TEXT SHOWN
● ● ● ● ●

An investor that does not meet the ‘sophisticated investor’ test will only be eligible where their total investment in qualifying ESICs in an income year is $50,000 or less.


Like all tax incentives qualifications exist that must be considered to determine if the investment and/or the investor is eligible for the ESITC.  The CRC should not be giving tax advice to potential investors but should understand the qualifications and what the CRC must do, within its control, to facilitate an eligible investment.  The following qualifications should be considered when the CRC is framing the capital raise for the newly formed entity, if the CRC wants to ensure that the tax credit is available to eligible investors:

  • The shares purchased must be newly issued shares and must be an equity interest in the ESIC
  • The purchaser and the ESIC must not be affiliates of each other at the time the shares are issued.[1]
  • The purchaser must not hold more than 30% of the equity interests in the ESIC (including connected entities) immediately upon the issue of the new shares.
  • The share must not be acquired under an employee share scheme.

Note that the ESITC is available to both Australian resident and non-resident investors.

● ● ● ● ●

ITEMS

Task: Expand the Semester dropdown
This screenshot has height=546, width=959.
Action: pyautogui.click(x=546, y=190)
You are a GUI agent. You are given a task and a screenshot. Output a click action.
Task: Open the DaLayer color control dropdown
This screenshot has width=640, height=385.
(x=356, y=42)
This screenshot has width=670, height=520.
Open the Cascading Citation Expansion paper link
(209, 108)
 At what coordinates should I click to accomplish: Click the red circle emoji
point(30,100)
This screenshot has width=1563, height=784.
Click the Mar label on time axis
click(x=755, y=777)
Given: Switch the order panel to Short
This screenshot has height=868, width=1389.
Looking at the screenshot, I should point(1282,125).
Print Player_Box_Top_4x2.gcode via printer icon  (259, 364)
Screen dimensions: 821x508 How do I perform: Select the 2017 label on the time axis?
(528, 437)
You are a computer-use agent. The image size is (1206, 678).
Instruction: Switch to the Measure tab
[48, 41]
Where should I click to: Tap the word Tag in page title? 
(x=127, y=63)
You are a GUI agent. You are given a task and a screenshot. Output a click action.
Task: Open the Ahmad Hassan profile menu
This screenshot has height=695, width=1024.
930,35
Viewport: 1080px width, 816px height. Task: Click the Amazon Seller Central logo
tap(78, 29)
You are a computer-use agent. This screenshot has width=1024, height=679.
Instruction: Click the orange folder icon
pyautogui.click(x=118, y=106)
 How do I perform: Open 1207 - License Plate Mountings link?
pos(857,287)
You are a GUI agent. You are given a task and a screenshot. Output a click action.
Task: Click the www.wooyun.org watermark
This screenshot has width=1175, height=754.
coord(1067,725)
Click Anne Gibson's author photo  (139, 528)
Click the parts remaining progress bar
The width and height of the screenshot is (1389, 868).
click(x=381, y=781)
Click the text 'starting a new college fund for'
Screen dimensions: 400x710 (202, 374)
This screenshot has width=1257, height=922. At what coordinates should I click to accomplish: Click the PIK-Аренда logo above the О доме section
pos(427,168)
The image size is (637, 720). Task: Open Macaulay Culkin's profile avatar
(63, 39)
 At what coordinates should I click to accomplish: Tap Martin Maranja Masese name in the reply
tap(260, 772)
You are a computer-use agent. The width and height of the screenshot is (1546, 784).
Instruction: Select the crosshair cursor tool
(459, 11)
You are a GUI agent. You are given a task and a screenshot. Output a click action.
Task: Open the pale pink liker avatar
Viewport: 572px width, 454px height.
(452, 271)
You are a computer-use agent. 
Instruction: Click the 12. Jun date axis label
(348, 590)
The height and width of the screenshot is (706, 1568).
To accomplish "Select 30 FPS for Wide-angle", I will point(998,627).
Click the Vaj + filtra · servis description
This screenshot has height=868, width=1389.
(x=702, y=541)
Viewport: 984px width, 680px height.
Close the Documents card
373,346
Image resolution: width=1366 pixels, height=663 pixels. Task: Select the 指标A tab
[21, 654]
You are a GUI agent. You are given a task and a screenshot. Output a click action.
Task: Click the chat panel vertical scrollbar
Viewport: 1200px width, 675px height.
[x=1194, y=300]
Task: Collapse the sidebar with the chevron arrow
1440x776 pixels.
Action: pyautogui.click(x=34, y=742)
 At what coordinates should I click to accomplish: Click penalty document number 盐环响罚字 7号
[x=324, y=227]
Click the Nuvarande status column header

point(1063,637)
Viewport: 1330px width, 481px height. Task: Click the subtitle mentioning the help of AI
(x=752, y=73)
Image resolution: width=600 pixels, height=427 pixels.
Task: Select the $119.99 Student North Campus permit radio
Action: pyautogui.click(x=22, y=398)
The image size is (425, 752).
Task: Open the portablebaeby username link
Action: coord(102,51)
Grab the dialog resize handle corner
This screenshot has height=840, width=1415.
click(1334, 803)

● ● ● ● ●

INSTRUCTIONS TO FOLLOW
Set down everything from "An investor that" down to "is $50,000 or less." in the passage on investor tax incentives, reproducing the wording without any change.

SOLUTION TO THIS TASK
An investor that does not meet the ‘sophisticated investor’ test will only be eligible where their total investment in qualifying ESICs in an income year is $50,000 or less.